Et s'il se refuse toujours à reconnaître officiellement l'Etat hébreu, le chef du Hamas est pragmatique. « Israël est une réalité», « il restera un Etat appelé Israël », affirme-t-il dans une interview à Reuters en 2007. Plus récemment, il s'est dit prêt à« donner une chance » aux négociations avec Israël et s'est prononcé pour la « résistance populaire pacifique ».
Un leader contesté
D'apparence plus diplomate dans ses relations avec l'Etat hébreu, Khaled Mechaal l'est aussi en politique intérieure, comme en témoigne le rapprochement avec le Fatah du président palestinien Mahmoud Abbas opéré au printemps 2011. « Il n'y a pas d'autre voie que de nous entendre, d'autant plus que nous sommes en plein Printemps arabe et que les vents du changement soufflent sur la région », affirme-t-il alors.
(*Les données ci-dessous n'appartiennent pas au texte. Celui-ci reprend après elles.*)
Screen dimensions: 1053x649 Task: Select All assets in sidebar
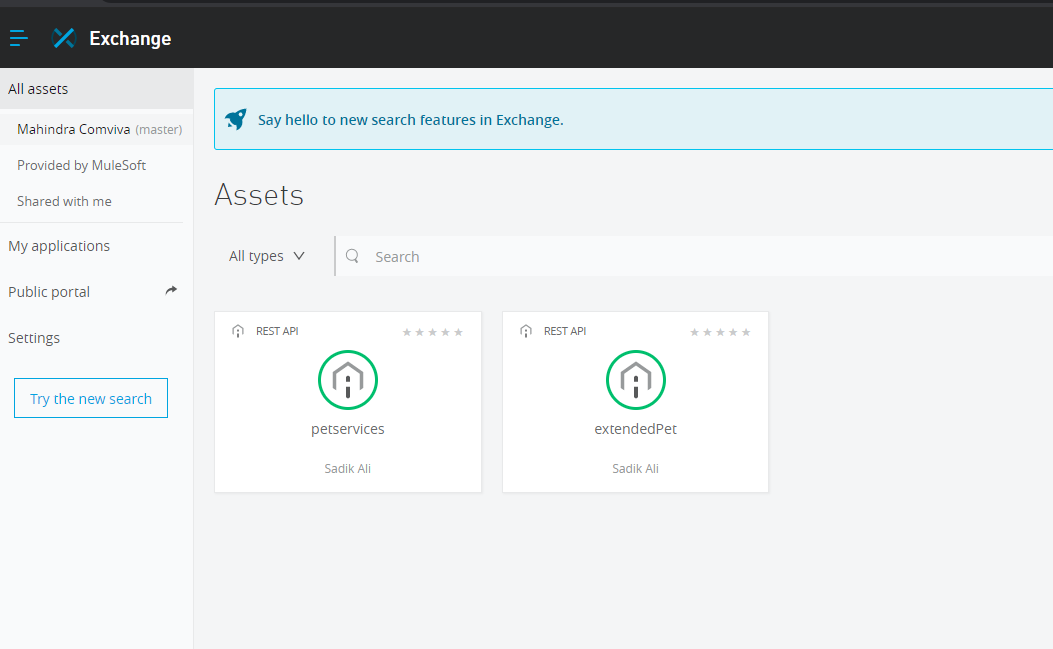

En même temps, Mechaal prend ses distances avec la Syrie et s'installe à Doha, au Qatar.
Ces revirements provoquent de fortes dissensions dans ses propres rangs, en particulier parmi les leaders dans la bande de Gaza. Contesté, Khaled Mechaal assure ne pas avoir l'intention de rester à la tête du Mouvement de la résistance islamique. Mais le scrutin interne censé désigner son successeur est suspendu depuis plusieurs mois. Aujourd'hui, la réconciliation avec le Fatah reste lettre morte. Mais cela n'a pas empêché le chef du Hamas de soutenir en novembre la demande de Mahmoud Abbas pour un statut d'Etat observateur à l'ONU.
A son arrivée à Gaza vendredi, Khaled Mechaal s'est rendu sur les lieux touchés par les frappes de l'opération israélienne « Pilier de défense », et notamment sur les ruines de la maison de la famille Dalou où douze personnes, dont six femmes et quatre enfants, ont été tuées en novembre. « Nous voulons la Palestine, tout le territoire, et le droit au retour des réfugiés », a-t-il déclaré. « J'espère que Dieu m'accordera le martyre à Gaza », a-t-il encore dit. S'il semble prêt à quelques concessions, le chef du Hamas ne renonce donc pas pour autant au combat.